▶ _What is being asked_: Can the data below be set down again exactly, line for line?

(Stored records)
======

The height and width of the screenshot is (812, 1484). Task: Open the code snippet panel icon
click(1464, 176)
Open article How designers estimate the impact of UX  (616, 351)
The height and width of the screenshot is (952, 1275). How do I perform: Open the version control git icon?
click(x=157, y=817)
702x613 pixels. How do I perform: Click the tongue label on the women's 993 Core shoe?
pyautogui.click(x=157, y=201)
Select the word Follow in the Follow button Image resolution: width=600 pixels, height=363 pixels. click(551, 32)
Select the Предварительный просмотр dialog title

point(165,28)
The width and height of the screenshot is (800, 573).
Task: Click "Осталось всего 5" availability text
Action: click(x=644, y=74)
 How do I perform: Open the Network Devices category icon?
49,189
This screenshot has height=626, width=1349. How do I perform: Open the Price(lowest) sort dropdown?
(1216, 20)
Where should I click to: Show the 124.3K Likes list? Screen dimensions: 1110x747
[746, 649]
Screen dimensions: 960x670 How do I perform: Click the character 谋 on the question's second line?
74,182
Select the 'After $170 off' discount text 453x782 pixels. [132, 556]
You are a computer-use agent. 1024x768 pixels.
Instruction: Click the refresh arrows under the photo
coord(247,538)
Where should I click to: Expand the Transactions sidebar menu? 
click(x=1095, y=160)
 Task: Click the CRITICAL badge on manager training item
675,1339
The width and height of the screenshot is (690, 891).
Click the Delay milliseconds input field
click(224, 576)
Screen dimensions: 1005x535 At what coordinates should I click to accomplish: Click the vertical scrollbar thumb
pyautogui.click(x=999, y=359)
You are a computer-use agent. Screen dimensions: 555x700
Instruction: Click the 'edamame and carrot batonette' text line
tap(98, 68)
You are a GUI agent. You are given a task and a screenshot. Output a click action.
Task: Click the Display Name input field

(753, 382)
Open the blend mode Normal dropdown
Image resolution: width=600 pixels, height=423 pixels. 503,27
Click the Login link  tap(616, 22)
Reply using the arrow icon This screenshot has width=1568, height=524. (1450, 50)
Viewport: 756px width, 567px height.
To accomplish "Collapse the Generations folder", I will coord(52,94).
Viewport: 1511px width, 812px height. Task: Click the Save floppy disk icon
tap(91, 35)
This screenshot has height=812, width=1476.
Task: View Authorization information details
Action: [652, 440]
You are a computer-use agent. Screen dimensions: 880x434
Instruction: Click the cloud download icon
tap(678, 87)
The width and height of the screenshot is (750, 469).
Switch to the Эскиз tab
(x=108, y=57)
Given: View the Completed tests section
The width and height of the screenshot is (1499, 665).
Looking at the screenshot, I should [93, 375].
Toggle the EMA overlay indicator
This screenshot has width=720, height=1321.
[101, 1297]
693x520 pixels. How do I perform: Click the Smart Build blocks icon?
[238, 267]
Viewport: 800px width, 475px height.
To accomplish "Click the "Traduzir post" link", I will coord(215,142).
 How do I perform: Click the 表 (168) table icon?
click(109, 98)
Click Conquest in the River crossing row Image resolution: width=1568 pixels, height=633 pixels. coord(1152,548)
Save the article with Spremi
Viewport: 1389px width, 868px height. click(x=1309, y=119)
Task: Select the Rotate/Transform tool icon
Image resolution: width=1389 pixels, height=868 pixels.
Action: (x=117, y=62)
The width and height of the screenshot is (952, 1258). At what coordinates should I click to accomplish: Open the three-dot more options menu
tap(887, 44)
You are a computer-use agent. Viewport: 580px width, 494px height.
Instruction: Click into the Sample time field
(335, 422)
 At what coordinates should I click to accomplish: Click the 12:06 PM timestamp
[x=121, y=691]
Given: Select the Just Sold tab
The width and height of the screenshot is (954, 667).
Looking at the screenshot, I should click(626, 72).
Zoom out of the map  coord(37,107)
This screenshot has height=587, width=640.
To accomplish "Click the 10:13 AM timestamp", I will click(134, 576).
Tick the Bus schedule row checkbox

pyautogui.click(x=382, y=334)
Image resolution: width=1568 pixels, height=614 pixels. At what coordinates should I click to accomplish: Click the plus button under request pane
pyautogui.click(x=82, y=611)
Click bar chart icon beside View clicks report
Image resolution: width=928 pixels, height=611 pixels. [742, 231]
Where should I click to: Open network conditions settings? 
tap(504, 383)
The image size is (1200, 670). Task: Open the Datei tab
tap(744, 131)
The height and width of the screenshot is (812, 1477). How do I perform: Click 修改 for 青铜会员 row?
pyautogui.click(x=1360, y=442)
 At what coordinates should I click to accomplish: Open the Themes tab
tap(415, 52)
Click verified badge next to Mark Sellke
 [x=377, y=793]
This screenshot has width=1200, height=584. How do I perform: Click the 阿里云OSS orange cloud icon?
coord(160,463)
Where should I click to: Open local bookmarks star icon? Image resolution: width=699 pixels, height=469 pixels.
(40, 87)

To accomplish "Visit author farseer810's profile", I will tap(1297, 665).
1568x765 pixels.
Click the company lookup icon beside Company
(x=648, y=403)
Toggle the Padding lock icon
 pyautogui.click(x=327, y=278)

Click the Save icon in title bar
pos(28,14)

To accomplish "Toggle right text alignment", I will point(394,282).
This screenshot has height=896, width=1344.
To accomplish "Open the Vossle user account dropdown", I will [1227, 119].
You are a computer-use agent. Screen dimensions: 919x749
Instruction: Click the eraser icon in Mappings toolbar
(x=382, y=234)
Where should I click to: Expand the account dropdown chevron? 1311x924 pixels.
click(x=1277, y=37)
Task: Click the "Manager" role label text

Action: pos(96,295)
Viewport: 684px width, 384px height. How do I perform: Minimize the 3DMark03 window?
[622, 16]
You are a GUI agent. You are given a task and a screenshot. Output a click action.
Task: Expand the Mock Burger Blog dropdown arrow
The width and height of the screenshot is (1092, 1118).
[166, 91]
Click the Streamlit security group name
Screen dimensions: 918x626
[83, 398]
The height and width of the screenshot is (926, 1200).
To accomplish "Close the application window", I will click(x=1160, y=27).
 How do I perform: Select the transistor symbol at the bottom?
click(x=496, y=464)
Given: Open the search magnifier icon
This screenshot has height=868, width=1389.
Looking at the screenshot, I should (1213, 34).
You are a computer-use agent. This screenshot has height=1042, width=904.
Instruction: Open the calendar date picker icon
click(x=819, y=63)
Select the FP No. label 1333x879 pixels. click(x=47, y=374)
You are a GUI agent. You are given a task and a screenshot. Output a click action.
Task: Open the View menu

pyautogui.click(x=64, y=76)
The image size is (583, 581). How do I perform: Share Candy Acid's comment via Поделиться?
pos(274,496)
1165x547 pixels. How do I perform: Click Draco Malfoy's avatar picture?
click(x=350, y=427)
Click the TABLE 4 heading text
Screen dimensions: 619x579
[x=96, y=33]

======

▶ _Response to this task_:
The height and width of the screenshot is (812, 1484). Task: Open the code snippet panel icon
click(1464, 176)
Open article How designers estimate the impact of UX  (616, 351)
The height and width of the screenshot is (952, 1275). How do I perform: Open the version control git icon?
click(x=157, y=817)
702x613 pixels. How do I perform: Click the tongue label on the women's 993 Core shoe?
pyautogui.click(x=157, y=201)
Select the word Follow in the Follow button Image resolution: width=600 pixels, height=363 pixels. click(551, 32)
Select the Предварительный просмотр dialog title

point(165,28)
The width and height of the screenshot is (800, 573).
Task: Click "Осталось всего 5" availability text
Action: click(x=644, y=74)
 How do I perform: Open the Network Devices category icon?
49,189
This screenshot has height=626, width=1349. How do I perform: Open the Price(lowest) sort dropdown?
(1216, 20)
Where should I click to: Show the 124.3K Likes list? Screen dimensions: 1110x747
[746, 649]
Screen dimensions: 960x670 How do I perform: Click the character 谋 on the question's second line?
74,182
Select the 'After $170 off' discount text 453x782 pixels. [132, 556]
You are a computer-use agent. 1024x768 pixels.
Instruction: Click the refresh arrows under the photo
coord(247,538)
Where should I click to: Expand the Transactions sidebar menu? 
click(x=1095, y=160)
 Task: Click the CRITICAL badge on manager training item
675,1339
The width and height of the screenshot is (690, 891).
Click the Delay milliseconds input field
click(224, 576)
Screen dimensions: 1005x535 At what coordinates should I click to accomplish: Click the vertical scrollbar thumb
pyautogui.click(x=999, y=359)
You are a computer-use agent. Screen dimensions: 555x700
Instruction: Click the 'edamame and carrot batonette' text line
tap(98, 68)
You are a GUI agent. You are given a task and a screenshot. Output a click action.
Task: Click the Display Name input field

(753, 382)
Open the blend mode Normal dropdown
Image resolution: width=600 pixels, height=423 pixels. 503,27
Click the Login link  tap(616, 22)
Reply using the arrow icon This screenshot has width=1568, height=524. (1450, 50)
Viewport: 756px width, 567px height.
To accomplish "Collapse the Generations folder", I will coord(52,94).
Viewport: 1511px width, 812px height. Task: Click the Save floppy disk icon
tap(91, 35)
This screenshot has height=812, width=1476.
Task: View Authorization information details
Action: [652, 440]
You are a computer-use agent. Screen dimensions: 880x434
Instruction: Click the cloud download icon
tap(678, 87)
The width and height of the screenshot is (750, 469).
Switch to the Эскиз tab
(x=108, y=57)
Given: View the Completed tests section
The width and height of the screenshot is (1499, 665).
Looking at the screenshot, I should [93, 375].
Toggle the EMA overlay indicator
This screenshot has width=720, height=1321.
[101, 1297]
693x520 pixels. How do I perform: Click the Smart Build blocks icon?
[238, 267]
Viewport: 800px width, 475px height.
To accomplish "Click the "Traduzir post" link", I will coord(215,142).
 How do I perform: Click the 表 (168) table icon?
click(109, 98)
Click Conquest in the River crossing row Image resolution: width=1568 pixels, height=633 pixels. coord(1152,548)
Save the article with Spremi
Viewport: 1389px width, 868px height. click(x=1309, y=119)
Task: Select the Rotate/Transform tool icon
Image resolution: width=1389 pixels, height=868 pixels.
Action: (x=117, y=62)
The width and height of the screenshot is (952, 1258). At what coordinates should I click to accomplish: Open the three-dot more options menu
tap(887, 44)
You are a computer-use agent. Viewport: 580px width, 494px height.
Instruction: Click into the Sample time field
(335, 422)
 At what coordinates should I click to accomplish: Click the 12:06 PM timestamp
[x=121, y=691]
Given: Select the Just Sold tab
The width and height of the screenshot is (954, 667).
Looking at the screenshot, I should click(626, 72).
Zoom out of the map  coord(37,107)
This screenshot has height=587, width=640.
To accomplish "Click the 10:13 AM timestamp", I will click(134, 576).
Tick the Bus schedule row checkbox

pyautogui.click(x=382, y=334)
Image resolution: width=1568 pixels, height=614 pixels. At what coordinates should I click to accomplish: Click the plus button under request pane
pyautogui.click(x=82, y=611)
Click bar chart icon beside View clicks report
Image resolution: width=928 pixels, height=611 pixels. [742, 231]
Where should I click to: Open network conditions settings? 
tap(504, 383)
The image size is (1200, 670). Task: Open the Datei tab
tap(744, 131)
The height and width of the screenshot is (812, 1477). How do I perform: Click 修改 for 青铜会员 row?
pyautogui.click(x=1360, y=442)
 At what coordinates should I click to accomplish: Open the Themes tab
tap(415, 52)
Click verified badge next to Mark Sellke
 [x=377, y=793]
This screenshot has width=1200, height=584. How do I perform: Click the 阿里云OSS orange cloud icon?
coord(160,463)
Where should I click to: Open local bookmarks star icon? Image resolution: width=699 pixels, height=469 pixels.
(40, 87)

To accomplish "Visit author farseer810's profile", I will tap(1297, 665).
1568x765 pixels.
Click the company lookup icon beside Company
(x=648, y=403)
Toggle the Padding lock icon
 pyautogui.click(x=327, y=278)

Click the Save icon in title bar
pos(28,14)

To accomplish "Toggle right text alignment", I will point(394,282).
This screenshot has height=896, width=1344.
To accomplish "Open the Vossle user account dropdown", I will [1227, 119].
You are a computer-use agent. Screen dimensions: 919x749
Instruction: Click the eraser icon in Mappings toolbar
(x=382, y=234)
Where should I click to: Expand the account dropdown chevron? 1311x924 pixels.
click(x=1277, y=37)
Task: Click the "Manager" role label text

Action: pos(96,295)
Viewport: 684px width, 384px height. How do I perform: Minimize the 3DMark03 window?
[622, 16]
You are a GUI agent. You are given a task and a screenshot. Output a click action.
Task: Expand the Mock Burger Blog dropdown arrow
The width and height of the screenshot is (1092, 1118).
[166, 91]
Click the Streamlit security group name
Screen dimensions: 918x626
[83, 398]
The height and width of the screenshot is (926, 1200).
To accomplish "Close the application window", I will click(x=1160, y=27).
 How do I perform: Select the transistor symbol at the bottom?
click(x=496, y=464)
Given: Open the search magnifier icon
This screenshot has height=868, width=1389.
Looking at the screenshot, I should (1213, 34).
You are a computer-use agent. This screenshot has height=1042, width=904.
Instruction: Open the calendar date picker icon
click(x=819, y=63)
Select the FP No. label 1333x879 pixels. click(x=47, y=374)
You are a GUI agent. You are given a task and a screenshot. Output a click action.
Task: Open the View menu

pyautogui.click(x=64, y=76)
The image size is (583, 581). How do I perform: Share Candy Acid's comment via Поделиться?
pos(274,496)
1165x547 pixels. How do I perform: Click Draco Malfoy's avatar picture?
click(x=350, y=427)
Click the TABLE 4 heading text
Screen dimensions: 619x579
[x=96, y=33]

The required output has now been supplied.